▽

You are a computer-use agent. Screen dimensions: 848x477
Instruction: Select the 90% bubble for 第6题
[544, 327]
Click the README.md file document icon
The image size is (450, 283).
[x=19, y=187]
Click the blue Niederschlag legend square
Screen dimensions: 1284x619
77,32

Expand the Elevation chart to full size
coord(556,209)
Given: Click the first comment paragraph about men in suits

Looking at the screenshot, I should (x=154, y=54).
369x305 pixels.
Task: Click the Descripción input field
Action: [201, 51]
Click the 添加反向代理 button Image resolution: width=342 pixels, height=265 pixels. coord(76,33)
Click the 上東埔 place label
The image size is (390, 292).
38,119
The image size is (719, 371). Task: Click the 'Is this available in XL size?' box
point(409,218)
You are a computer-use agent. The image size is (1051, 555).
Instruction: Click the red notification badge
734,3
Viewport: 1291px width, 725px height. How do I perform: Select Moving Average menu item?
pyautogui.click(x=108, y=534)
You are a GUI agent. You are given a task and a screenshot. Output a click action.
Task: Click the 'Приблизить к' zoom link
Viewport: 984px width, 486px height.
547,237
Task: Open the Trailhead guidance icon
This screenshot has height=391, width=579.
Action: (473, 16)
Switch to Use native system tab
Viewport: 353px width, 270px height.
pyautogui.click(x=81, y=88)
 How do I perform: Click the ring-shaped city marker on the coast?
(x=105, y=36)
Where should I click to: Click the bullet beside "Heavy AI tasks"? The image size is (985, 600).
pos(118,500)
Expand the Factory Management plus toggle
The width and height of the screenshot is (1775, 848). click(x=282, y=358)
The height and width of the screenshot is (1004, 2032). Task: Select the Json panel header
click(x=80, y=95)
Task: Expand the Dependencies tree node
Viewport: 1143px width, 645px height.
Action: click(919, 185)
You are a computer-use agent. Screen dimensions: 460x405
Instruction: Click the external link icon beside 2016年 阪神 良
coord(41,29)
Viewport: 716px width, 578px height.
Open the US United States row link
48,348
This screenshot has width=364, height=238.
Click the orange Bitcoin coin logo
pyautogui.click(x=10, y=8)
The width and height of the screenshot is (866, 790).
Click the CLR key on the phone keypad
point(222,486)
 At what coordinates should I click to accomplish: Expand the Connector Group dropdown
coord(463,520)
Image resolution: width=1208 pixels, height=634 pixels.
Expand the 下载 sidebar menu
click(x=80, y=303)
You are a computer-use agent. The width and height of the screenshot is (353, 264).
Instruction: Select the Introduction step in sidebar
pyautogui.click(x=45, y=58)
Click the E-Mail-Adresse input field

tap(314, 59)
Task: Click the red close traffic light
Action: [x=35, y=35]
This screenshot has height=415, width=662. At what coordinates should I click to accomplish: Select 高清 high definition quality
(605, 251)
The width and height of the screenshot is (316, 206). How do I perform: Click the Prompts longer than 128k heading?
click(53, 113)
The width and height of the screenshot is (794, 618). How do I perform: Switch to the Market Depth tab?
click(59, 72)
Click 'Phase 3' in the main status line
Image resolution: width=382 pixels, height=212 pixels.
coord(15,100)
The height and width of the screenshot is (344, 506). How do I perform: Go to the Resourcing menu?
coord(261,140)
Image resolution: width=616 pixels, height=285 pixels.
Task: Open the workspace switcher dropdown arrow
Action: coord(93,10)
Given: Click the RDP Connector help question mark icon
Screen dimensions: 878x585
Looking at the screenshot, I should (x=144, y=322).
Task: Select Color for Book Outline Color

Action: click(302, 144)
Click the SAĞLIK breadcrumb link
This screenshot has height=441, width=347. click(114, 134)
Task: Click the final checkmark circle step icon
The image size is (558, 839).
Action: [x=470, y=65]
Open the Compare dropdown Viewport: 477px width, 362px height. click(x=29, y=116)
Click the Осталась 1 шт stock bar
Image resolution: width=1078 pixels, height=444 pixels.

△

> [What needs to be done]
Reproduce the data exactly, altering nothing.

> [Response to this task]
You are a computer-use agent. Screen dimensions: 848x477
Instruction: Select the 90% bubble for 第6题
[544, 327]
Click the README.md file document icon
The image size is (450, 283).
[x=19, y=187]
Click the blue Niederschlag legend square
Screen dimensions: 1284x619
77,32

Expand the Elevation chart to full size
coord(556,209)
Given: Click the first comment paragraph about men in suits

Looking at the screenshot, I should (x=154, y=54).
369x305 pixels.
Task: Click the Descripción input field
Action: [201, 51]
Click the 添加反向代理 button Image resolution: width=342 pixels, height=265 pixels. coord(76,33)
Click the 上東埔 place label
The image size is (390, 292).
38,119
The image size is (719, 371). Task: Click the 'Is this available in XL size?' box
point(409,218)
You are a computer-use agent. The image size is (1051, 555).
Instruction: Click the red notification badge
734,3
Viewport: 1291px width, 725px height. How do I perform: Select Moving Average menu item?
pyautogui.click(x=108, y=534)
You are a GUI agent. You are given a task and a screenshot. Output a click action.
Task: Click the 'Приблизить к' zoom link
Viewport: 984px width, 486px height.
547,237
Task: Open the Trailhead guidance icon
This screenshot has height=391, width=579.
Action: (473, 16)
Switch to Use native system tab
Viewport: 353px width, 270px height.
pyautogui.click(x=81, y=88)
 How do I perform: Click the ring-shaped city marker on the coast?
(x=105, y=36)
Where should I click to: Click the bullet beside "Heavy AI tasks"? The image size is (985, 600).
pos(118,500)
Expand the Factory Management plus toggle
The width and height of the screenshot is (1775, 848). click(x=282, y=358)
The height and width of the screenshot is (1004, 2032). Task: Select the Json panel header
click(x=80, y=95)
Task: Expand the Dependencies tree node
Viewport: 1143px width, 645px height.
Action: click(919, 185)
You are a computer-use agent. Screen dimensions: 460x405
Instruction: Click the external link icon beside 2016年 阪神 良
coord(41,29)
Viewport: 716px width, 578px height.
Open the US United States row link
48,348
This screenshot has width=364, height=238.
Click the orange Bitcoin coin logo
pyautogui.click(x=10, y=8)
The width and height of the screenshot is (866, 790).
Click the CLR key on the phone keypad
point(222,486)
 At what coordinates should I click to accomplish: Expand the Connector Group dropdown
coord(463,520)
Image resolution: width=1208 pixels, height=634 pixels.
Expand the 下载 sidebar menu
click(x=80, y=303)
You are a computer-use agent. The width and height of the screenshot is (353, 264).
Instruction: Select the Introduction step in sidebar
pyautogui.click(x=45, y=58)
Click the E-Mail-Adresse input field

tap(314, 59)
Task: Click the red close traffic light
Action: [x=35, y=35]
This screenshot has height=415, width=662. At what coordinates should I click to accomplish: Select 高清 high definition quality
(605, 251)
The width and height of the screenshot is (316, 206). How do I perform: Click the Prompts longer than 128k heading?
click(53, 113)
The width and height of the screenshot is (794, 618). How do I perform: Switch to the Market Depth tab?
click(59, 72)
Click 'Phase 3' in the main status line
Image resolution: width=382 pixels, height=212 pixels.
coord(15,100)
The height and width of the screenshot is (344, 506). How do I perform: Go to the Resourcing menu?
coord(261,140)
Image resolution: width=616 pixels, height=285 pixels.
Task: Open the workspace switcher dropdown arrow
Action: coord(93,10)
Given: Click the RDP Connector help question mark icon
Screen dimensions: 878x585
Looking at the screenshot, I should (x=144, y=322).
Task: Select Color for Book Outline Color

Action: click(302, 144)
Click the SAĞLIK breadcrumb link
This screenshot has height=441, width=347. click(114, 134)
Task: Click the final checkmark circle step icon
The image size is (558, 839).
Action: [x=470, y=65]
Open the Compare dropdown Viewport: 477px width, 362px height. click(x=29, y=116)
Click the Осталась 1 шт stock bar
Image resolution: width=1078 pixels, height=444 pixels.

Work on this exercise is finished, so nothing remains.